Another surprise in this election was the performance of deputy candidates from the Serb community. The most voted person from Lista Srpska (Serb List) is a woman, Jasmina Dedić, who won 19,703 votes — 34% of her party’s total vote share. Two out of the three most voted candidates of the Serb List are women, leaving the leader of the candidates’ list, Igor Simić, in fourth place.

Although there were still women deputies who needed the gender quota to get elected, with the trend of more and more passing without it, the arguments of those who point out that 30% is not enough to ensure equal gender representation are reinforced.

But who are the most voted women in the new legislature of the Kosovo Assembly?

Vjosa Osmani (LDK) is way out ahead at the top of the list, followed by Albulena Haxhiu (LVV) with 46,000, Mimoza Kusari (LVV / Alternativa) with over 22,000, Saranda Bogujevci (LVV) with over 18,000, Marigona Geci (LDK) with over 17,000 and Yllza Hoti (LVV) with over 14,000. 

PDK’s most voted woman, Eliza Hoxha secured over 9,000 votes, followed by Ariana Musliu with over 8,000, a similar number to AAK’s most voted woman, Time Kadriaj.

(Un)pleasant surprises 

The process came with many surprises.

One was that so many candidates who were in the top 20 first spots in their respective party lists failed to get elected.

From the “100% Kosova” list of AAK-PSD, only 75% of the top 20 — 10 AAK candidates and 5 from PSD — failed to get elected, although this can partly be explained by them only receiving 13 deputies and the general poor performance of PSD. It was actually a surprise for many that PSD had the power to reach the threshold at all, securing their one seat in the final moments.

The success and failure of AAK’s candidates indicates that personal proximity to the base was more important than the ranking in the candidate list.

The amount of exposure candidates received in the media and their professional training appears to have been a significant factor for the LVV’s voters.

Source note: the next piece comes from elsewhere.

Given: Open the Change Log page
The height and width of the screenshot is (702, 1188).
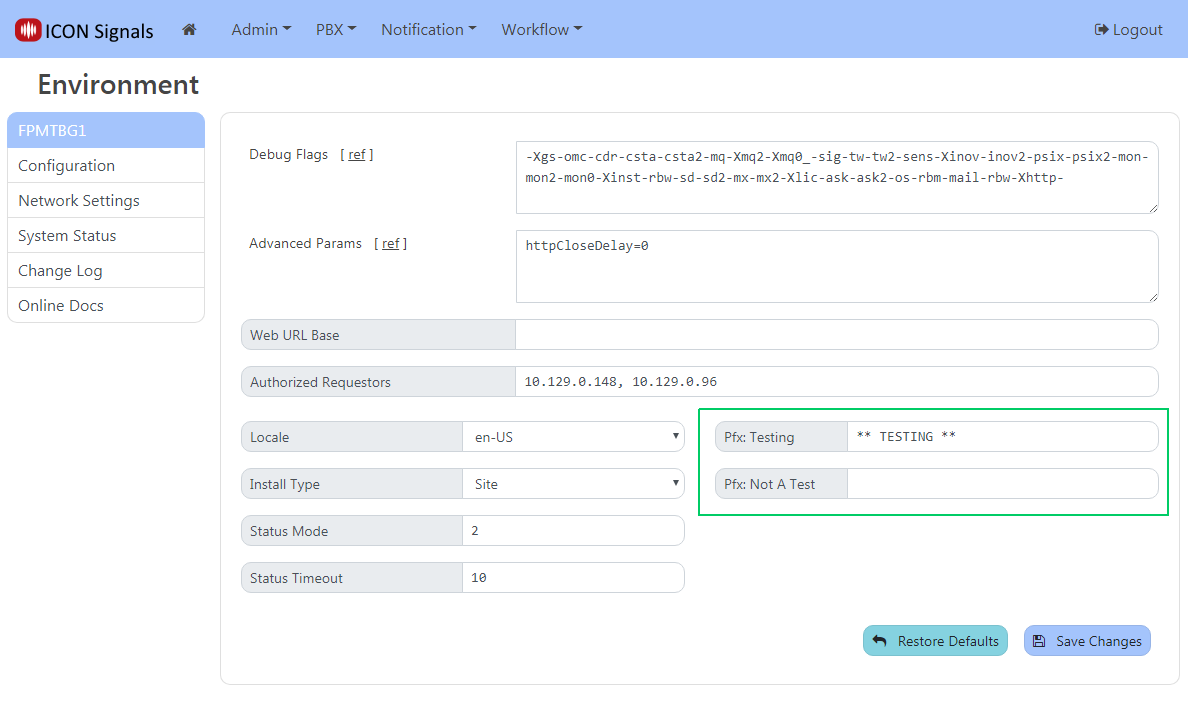Looking at the screenshot, I should [105, 271].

Thirty percent of LDK’s top 20 candidates did not get elected, including number 11 Ismet Beqiri, as well as Valon Murtezaj, Besa Gaxherri, Fidan Rekaliu, Vlora Dumoshi and Florian Dushi. Voters instead seem to have preferred those they perceive as reformers.

LVV and PDK’s top-20 generally fared a little better, but 20% of each still failed to make the cut. 

Xhelal Sveçla of LVV was ninth in his party’s list, but did not manage to get elected, similarly to Taulant Kryeziu, Avni Zogiani and Ismail Kurteshi. The amount of exposure candidates received in the media and their professional training appears to have been a significant factor for the party’s voters.

Valon Murati was number five on PDK’s list, but did not manage to get elected, perhaps due to the fact that he is the leader of the Movement for Unification (Lëvizja për Bashkim – LB), which ran as part of PDK’s list. Safete Hadërgjonaj, also failed to get re-elected, while party newcomers Butrint Batalli and Migjen Kelmendi also missed out, with having belonged to another party previously, or joining PDK too late in the day seemingly not well received by PDK voters.

Nisma and its coalition partners’ apparent failure to reach the threshold would have been seen as a surprise by many ahead of the elections, although with appeals pending, they may yet spring another surprise by scraping through on a recount. 

Dice rolled for the mayorship of the capital?

It seems that in this election, the “dice was rolled” for the next round of local elections, especially for the mayorship of the capital.

In fact, although the next local election is scheduled for autumn 2021, some political parties have presented their candidates for the mayorship of Prishtina already, while others have not rejected speculation in the media over potential names. 

But how did some of the potential candidates for the mayorship of the capital fare amongst Prishtina’s voters in this election? 

At LVV, Arben Vitia, the former director of health care at the Municipality of Prishtina who is rumored to be in line to be the party’s mayoral candidate in the capital in 2021, won 11,415 votes in Prishtina on October 6. Two other former directors within the Municipality, Liburn Aliu and Saranda Bogujevci, won 6,515 and 5,211 votes respectively.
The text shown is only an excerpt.